_Предоставленный текст_:

Почему вы выбрали Николая Чиндяйкина на эту роль?
Николай Чиндяйкин – родной для меня человек. Мы с ним познакомились год назад, когда вместе репетировали спектакль «Чапаев и пустота», где Николай Дмитриевич играет роль Тимура Тимуровича. До этого я что-то знал об этом артисте, но не был погружен в его биографию. А тут оказалось, что Николай Чиндяйкин родом из Ростова-на-Дону, но много лет играл в Омском театре драмы. А я ведь сам из Омска. Выяснилось, что Николай Дмитриевич даже дружил с моей бабушкой, театральным режиссёром. Когда он уехал из Омска, то поступил к Михаилу Будкевичу, учился у Анатолия Васильева (в ГИТИСе, прим. Около) и участвовал в спектакле «Шесть персонажей в поисках автора», который объездил весь мир. Потом Николай Чиндяйкин много работал с Анатолием Васильевым, был его помощником и курировал совместный проект с ШДИ, два года жил и работал с Ежи Гротовским в Италии. По языку и бэкграунду он очень близкий мне человек, поэтому я его позвал в спектакль. Роль очень большая, значимая, и её может поднять только большой артист. Николаю Чиндяйкину это удаётся.
Вы говорили в интервью, что мы все Шариковы. Почему?
Я всё время думаю о том мире, который бесследно исчез после революции. В нём жили какие-то другие люди, инопланетяне – мы о них ничего не знаем. Их убили или они уехали, их здесь нет больше. А мы все Шариковы по происхождению, рабоче – крестьянские дети. Мы все разговариваем матом.
В вашем спектакле «Чапаев и пустота» есть связь с популярной постановкой «Нового театра»?
Связи нет – я тот спектакль не видел, только по фотографиям. Судя по снимкам, связи нет никакой, кроме текста. «Чапаев и пустота» - тоже моя любимая книга. Пелевин и Булгаков мной любимы по-разному, по разным причинам. Виктор Пелевин своей книгой «Чапаев и пустота» меня в своё время погрузил в тему экзистенциального. Это произведение удивительно тем, что автору удалось совместить в ней художественный текст с поучительным. Так как я завис на теме революции, которая очень изменила фактуру моей родины, книга мне близка – она открывает четвёртое измерение трактовки всех этих событий столетней давности. Я размышляю о том, что сейчас происходит в мире, и мне иногда хочется убежать. И единственное место, где можно скрыться – это «внутренняя Монголия».
Не сможем обойти тему Кирилла Серебренникова. Проявила ли себя в ситуации с ним театральная солидарность?

_Задание 1_: Перепишите без изменений фрагмент интервью: он начинается словами, в которых есть «Связи нет –», и заканчивается на «ним театральная солидарность?».
_Задание 2_: Из какого города родом Николай Чиндяйкин, согласно интервью?
Строки — самостоятельный материал, к интервью они отношения не имеют.

_Строки_:
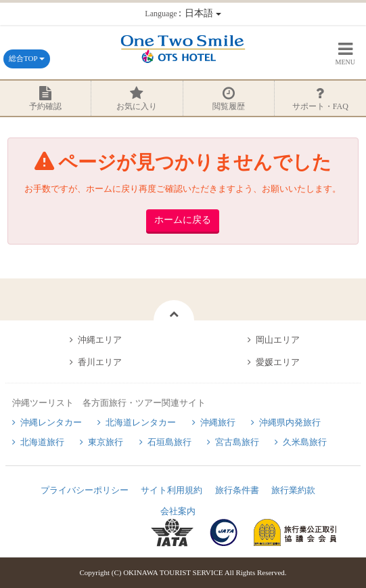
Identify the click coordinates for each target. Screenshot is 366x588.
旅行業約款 (293, 490)
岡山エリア (277, 339)
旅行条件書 (237, 490)
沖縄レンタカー (51, 422)
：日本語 (183, 13)
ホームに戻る (183, 219)
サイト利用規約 (171, 490)
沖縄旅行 (218, 422)
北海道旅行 (42, 442)
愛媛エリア (277, 362)
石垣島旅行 (169, 442)
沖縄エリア (99, 339)
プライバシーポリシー (85, 490)
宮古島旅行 (237, 442)
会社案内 (178, 511)
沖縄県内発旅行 (290, 422)
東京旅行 (106, 442)
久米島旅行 (304, 442)
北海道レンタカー (141, 422)
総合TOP (26, 58)
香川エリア (99, 362)
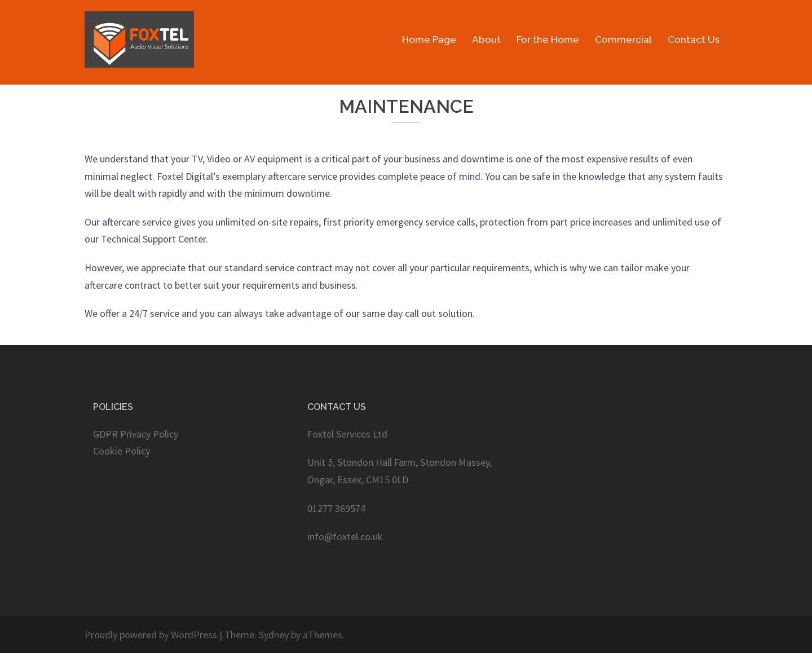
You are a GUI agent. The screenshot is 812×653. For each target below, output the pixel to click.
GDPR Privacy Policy (135, 434)
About (486, 39)
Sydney (273, 634)
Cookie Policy (121, 451)
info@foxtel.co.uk (345, 536)
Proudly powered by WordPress (151, 634)
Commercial (623, 39)
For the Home (548, 39)
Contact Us (694, 39)
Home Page (429, 39)
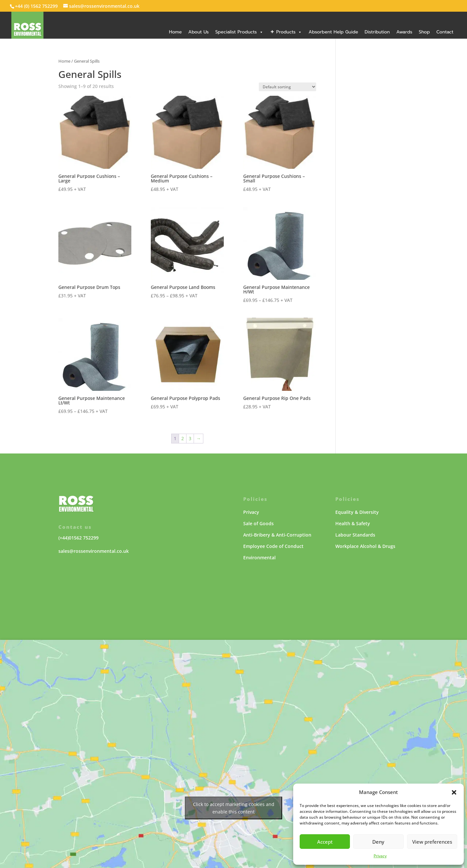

_Правильный ответ 1_:
Связи нет – я тот спектакль не видел, только по фотографиям. Судя по снимкам, связи нет никакой, кроме текста. «Чапаев и пустота» - тоже моя любимая книга. Пелевин и Булгаков мной любимы по-разному, по разным причинам. Виктор Пелевин своей книгой «Чапаев и пустота» меня в своё время погрузил в тему экзистенциального. Это произведение удивительно тем, что автору удалось совместить в ней художественный текст с поучительным. Так как я завис на теме революции, которая очень изменила фактуру моей родины, книга мне близка – она открывает четвёртое измерение трактовки всех этих событий столетней давности. Я размышляю о том, что сейчас происходит в мире, и мне иногда хочется убежать. И единственное место, где можно скрыться – это «внутренняя Монголия».
Не сможем обойти тему Кирилла Серебренникова. Проявила ли себя в ситуации с ним театральная солидарность?

_Правильный ответ 2_: Из Ростова-на-Дону.